*SUPPLIED ENTRIES:*
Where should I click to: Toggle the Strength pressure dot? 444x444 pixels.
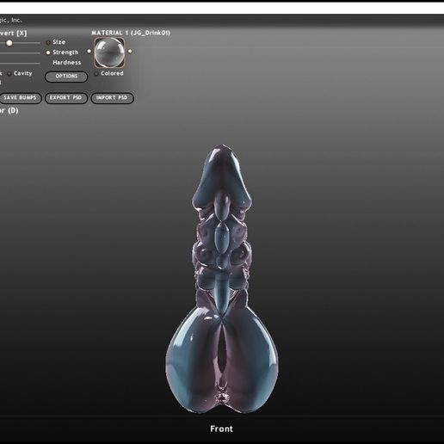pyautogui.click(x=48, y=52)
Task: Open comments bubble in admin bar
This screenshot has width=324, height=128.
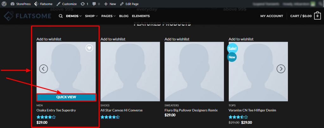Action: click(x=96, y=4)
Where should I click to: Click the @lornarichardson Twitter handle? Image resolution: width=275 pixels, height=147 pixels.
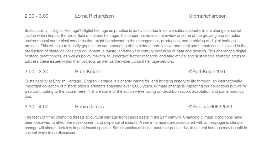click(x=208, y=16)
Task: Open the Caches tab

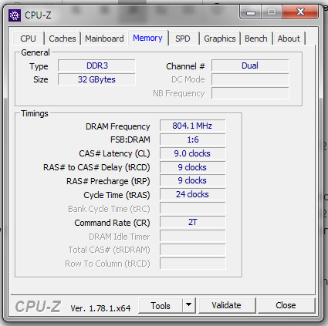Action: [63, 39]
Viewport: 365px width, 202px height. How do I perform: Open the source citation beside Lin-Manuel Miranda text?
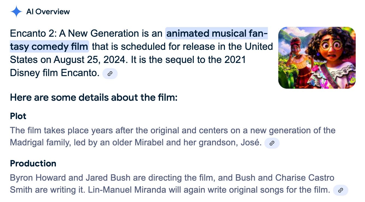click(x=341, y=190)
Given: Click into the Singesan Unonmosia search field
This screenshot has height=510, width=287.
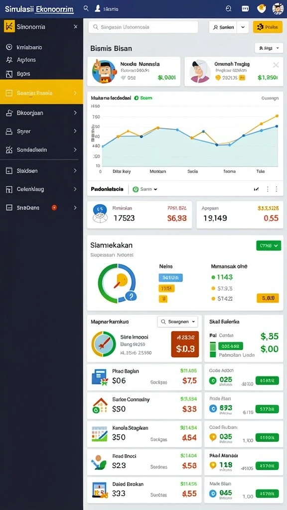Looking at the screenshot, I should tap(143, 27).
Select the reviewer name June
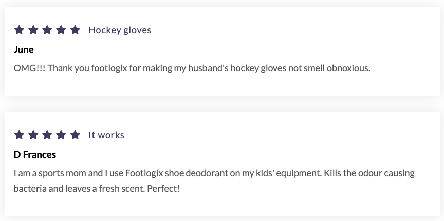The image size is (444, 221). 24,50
--
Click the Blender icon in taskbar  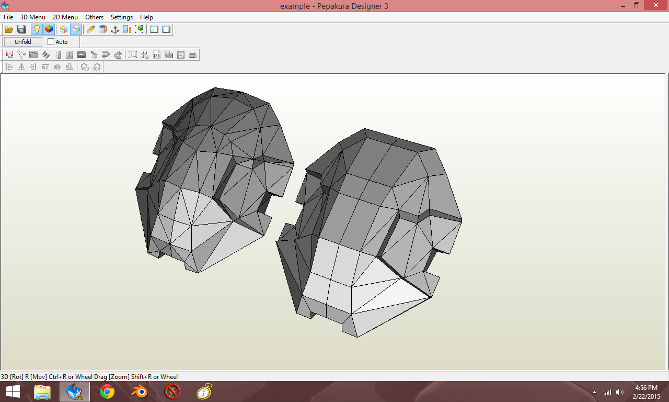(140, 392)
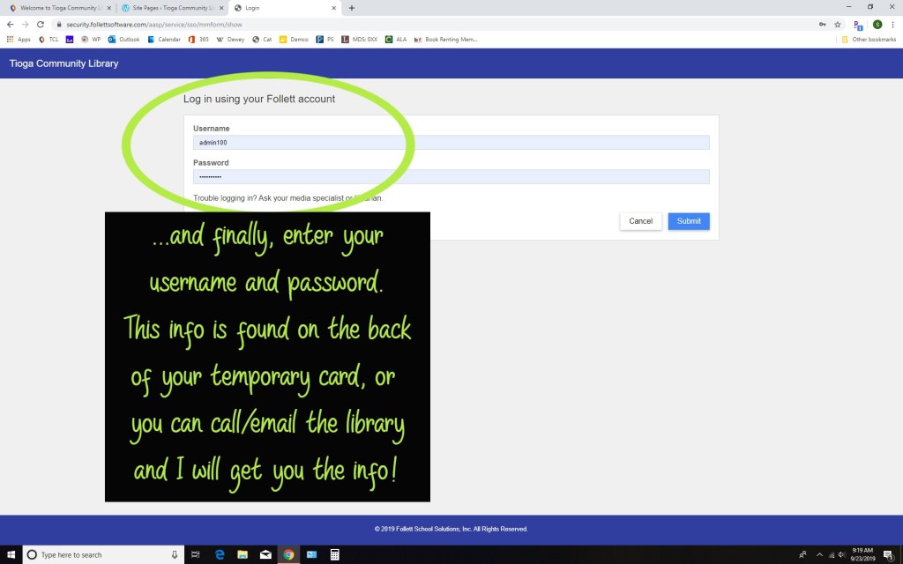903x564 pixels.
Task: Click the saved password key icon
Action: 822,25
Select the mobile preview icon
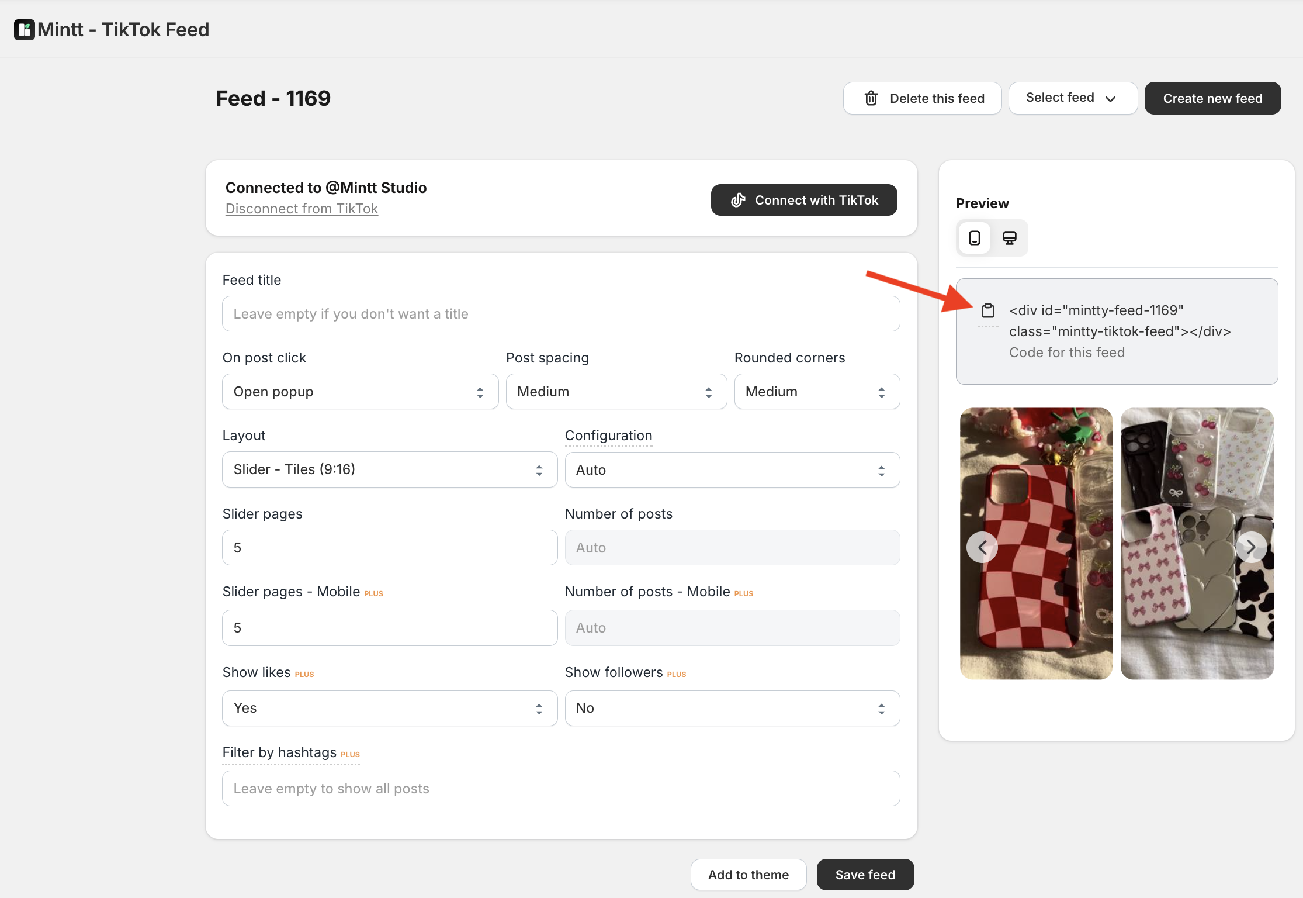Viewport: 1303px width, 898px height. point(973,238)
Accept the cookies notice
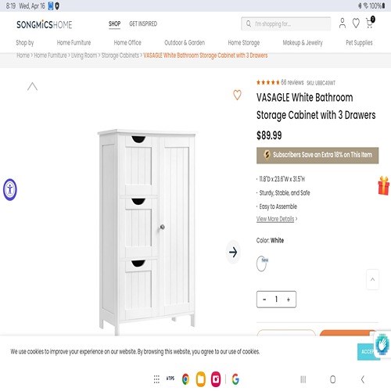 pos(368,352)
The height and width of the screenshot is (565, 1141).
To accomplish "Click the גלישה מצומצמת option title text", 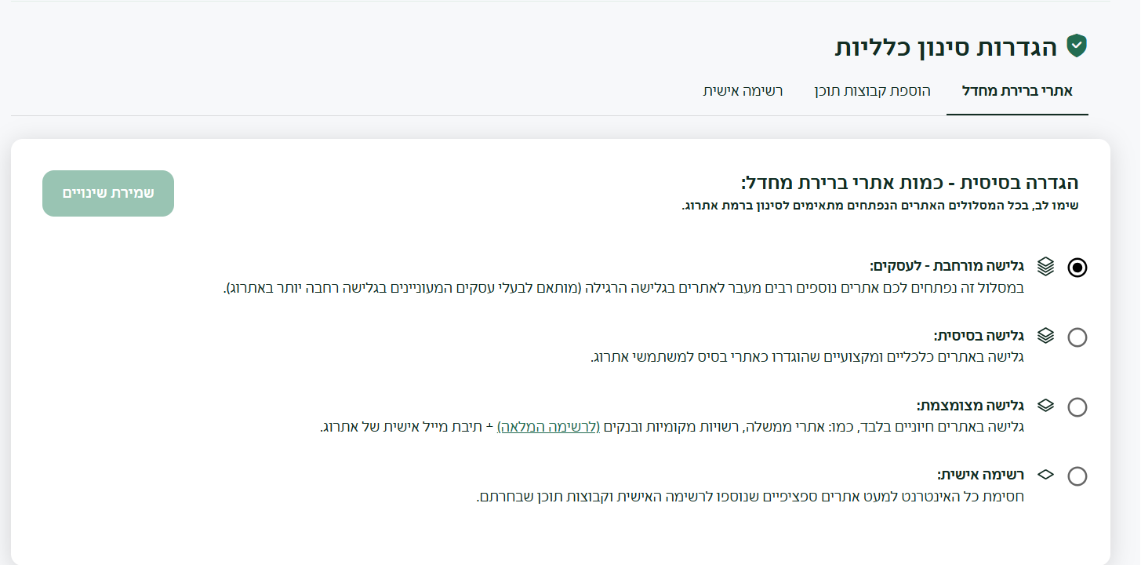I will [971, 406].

*TASK OBJECTIVE:* Please print the lines above word for word, starting at the one with "Where should I click to: Click" and ending at the one with "Given: Click into", both included, and without any picture.

*OUTPUT BELOW:*
Where should I click to: Click the @lornarichardson Twitter handle? Image resolution: width=275 pixels, height=147 pixels.
click(x=208, y=16)
Task: Open the Caches tab

Action: [63, 39]
Viewport: 365px width, 202px height. How do I perform: Open the source citation beside Lin-Manuel Miranda text?
click(x=341, y=190)
Given: Click into the Singesan Unonmosia search field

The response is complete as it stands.